Boston was to be his mountaintop, yet it’s the one he and thousands of others would not reach.
Johnson was spent heading into the marathon, but Hopkinton’s start-line vibe temporarily rejuvenated him. The chilly but gorgeous morning, the twitchy pre-race energy and banter with strangers, the festive atmosphere. “I was not all that excited to be running, but was excited to be in this event. It was big.”
Just past the 25-mile mark, on Commonwealth Avenue, Johnson scanned the horizon and saw runners stopped mid-run. Spectators told him of explosions, but details were scant. Meanwhile, more runners converged on the bottleneck. Some decided to get off their feet and were lying on the street.
Johnson borrowed a spectator’s phone and recalled having the good fortune to reach his wife, Zanny, back in Stillwater. “I just said, ‘I want to let you know something is going on. I’m safe.’ ”
Action beyond the barriers was intense, too, a torrent of police cars, ambulances and black SUVs. After 30 minutes or so, he knew there would be no victory lap down Boylston Street. “I thought, this is not just a stop in the race. This race is over.”

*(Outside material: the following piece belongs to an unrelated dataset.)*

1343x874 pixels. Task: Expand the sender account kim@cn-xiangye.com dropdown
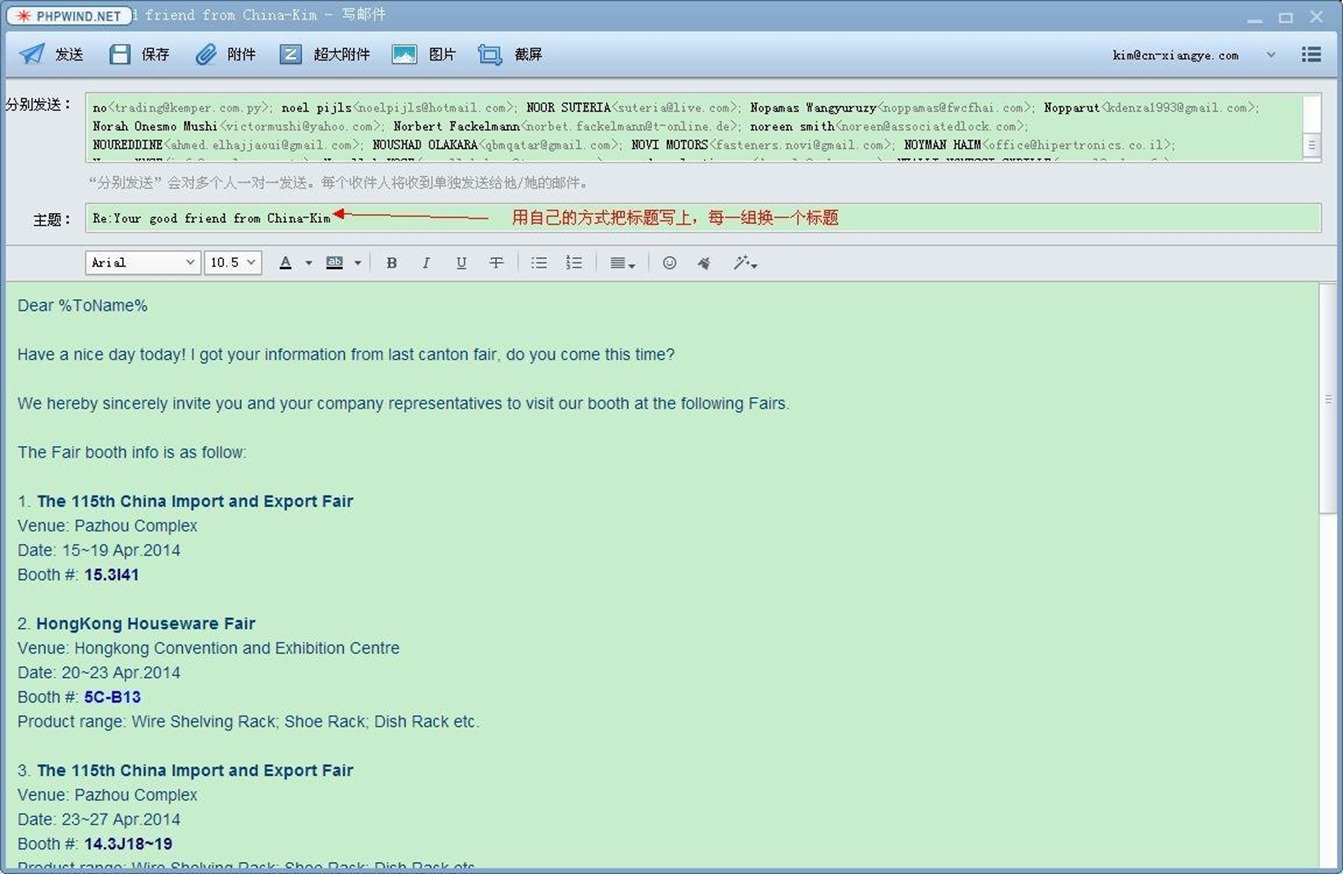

With that, Johnson climbed over a spectator barrier and started walking back to a friend’s hotel, where they found one another in a busy lobby.
‘People are excited’
Johnson, one of 5,633 runners who couldn’t finish because of the bombs, said he is grateful for another chance to take his place in Boston Marathon history. Support has been a big motivator. “People are excited for me.”
“Once I qualified for Boston [last year], then I felt like, I am a marathoner,” Johnson said. “So to go back, to be able to run again on that course, with those people, is a big deal for me.”